Winter 2011: Of Note

Class watching grandfather on screens

Courtesy Laurabeth Goldsmith

Techno-History

By Mary J. Loftus

Laurabeth Goldsmith 14C talks to her grandfather all the time, but not usually at Emory’s Center for Interactive Technologies (ECIT) using Skype, along with her entire freshman seminar class.

As part of the class Film and the Holocaust, Dorot Professor of Modern Jewish History and Holocaust Studies Deborah Lipstadt showed students Deborah Oppenheimer’s 2000 documentary, Into the Arms of Strangers: Stories of the Kindertransport, about the rescue operation that ferried children from Germany to England to escape the Nazis before World War II.
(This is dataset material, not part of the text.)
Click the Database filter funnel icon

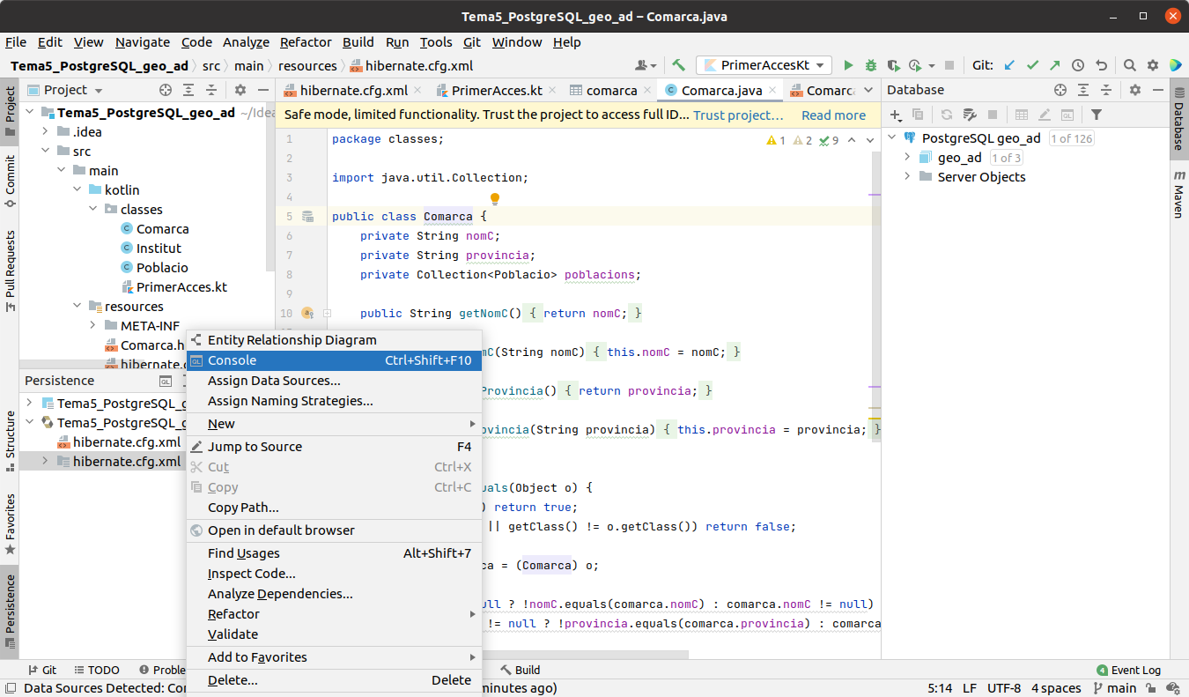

When Goldsmith mentioned that her grandfather had been one of the approximately ten thousand Jewish children saved by Kindertransport, Lipstadt arranged for the class to talk with Henry Goldsmith, who escaped along with his brother and now lives in Florida. “The German storm troopers knocked on the door where we lived and they demanded entrance,” he told students during the call. “It was a scary night and after that night my parents decided we had to get out of Germany.”

“It was incredible to be able to connect the concepts and emotions in the film to a specific person, my grandpa, and it was great that the whole class was able to ask specific questions,” said Goldsmith, a double major in religion and international studies. “This was the first time that I have had Skype used in a classroom, and it really added to our discussion.”